O título em inglês do novo filme de Ryusuke Hamaguchi, 'All of a Sudden', pode sugerir algo inesperado ou abrupto. No entanto, a obra não surpreende pela pressa, mas justamente pelo contrário: sua duração de três horas e 16 minutos — a mais longa na competição principal de Cannes — exige do espectador tempo e disposição para se entregar a seus ritmos lentos e diálogos densos.
A narrativa, centrada em uma longa conversa entre duas mulheres de mundos distintos, lembra a estrutura de obras como 'O Senhor dos Anéis: O Retorno do Rei', com múltiplas camadas e desfechos que se desenrolam gradualmente. Hamaguchi, diretor de 'Drive My Car' — indicado ao Oscar de Melhor Filme — e 'Asako I & II', mais uma vez prova que o cinema pode ser uma experiência rica quando se permite explorar a quietude e a humanidade.
Ao lado de Asghar Farhadi e seu 'Contos Paralelos' em Cannes, Hamaguchi integra um seleto grupo de diretores não franceses que optam por um filme majoritariamente em francês. No entanto, 'All of a Sudden' não se limita a um idioma: alterna entre o francês e o japonês, refletindo as origens e vivências de suas protagonistas.
Duas mulheres, uma noite de revelações
No centro da trama estão Marie-Lou Fontaine (Virginie Efira), uma francesa que administra uma casa de repouso em Paris e fala japonês por ter estudado antropologia no Japão, e Mari Morisaki (Tao Okamoto), uma diretora de teatro japonesa com câncer terminal que fala francês após estudar em Paris. As duas se conhecem quando Marie-Lou, ao ver um menino autista agitado perseguindo o ônibus em que viajava, desce para acalmá-lo. O encontro leva a um convite inesperado: assistir a uma peça experimental dirigida por Mari, intitulada 'Up Close, No One Is Normal'.
A peça, um monólogo sobre o fechamento dos manicômios na Itália, é tão envolvente quanto prolixa, espelhando a abordagem do filme. Marie-Lou, sobrecarregada e exausta, vê na peça uma conexão com seu próprio trabalho: a implementação do método Humanitude, uma técnica japonesa de cuidado com pacientes que trata cada indivíduo como um ser humano completo. No entanto, a resistência de sua equipe, acostumada a métodos mais rápidos, adiciona tensão à sua missão.

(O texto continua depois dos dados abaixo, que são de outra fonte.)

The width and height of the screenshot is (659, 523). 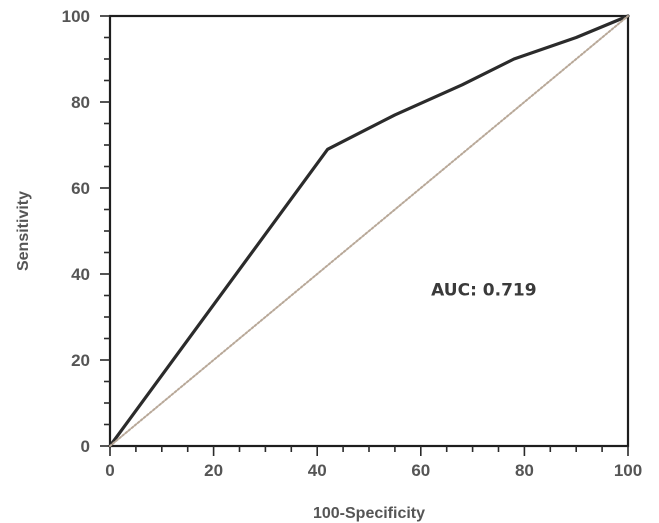 What do you see at coordinates (110, 470) in the screenshot?
I see `x-tick-label: 0` at bounding box center [110, 470].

À medida que a noite avança, as duas mulheres compartilham suas lutas pessoais e profissionais, criando uma teia de empatia e compreensão mútua. O filme, embora longo, não se perde em digressões vazias: cada cena contribui para construir uma narrativa coesa sobre a fragilidade humana, a resiliência e a busca por significado.
"O cinema de Hamaguchi é um convite para desacelerar e observar os detalhes que muitas vezes ignoramos na correria do dia a dia."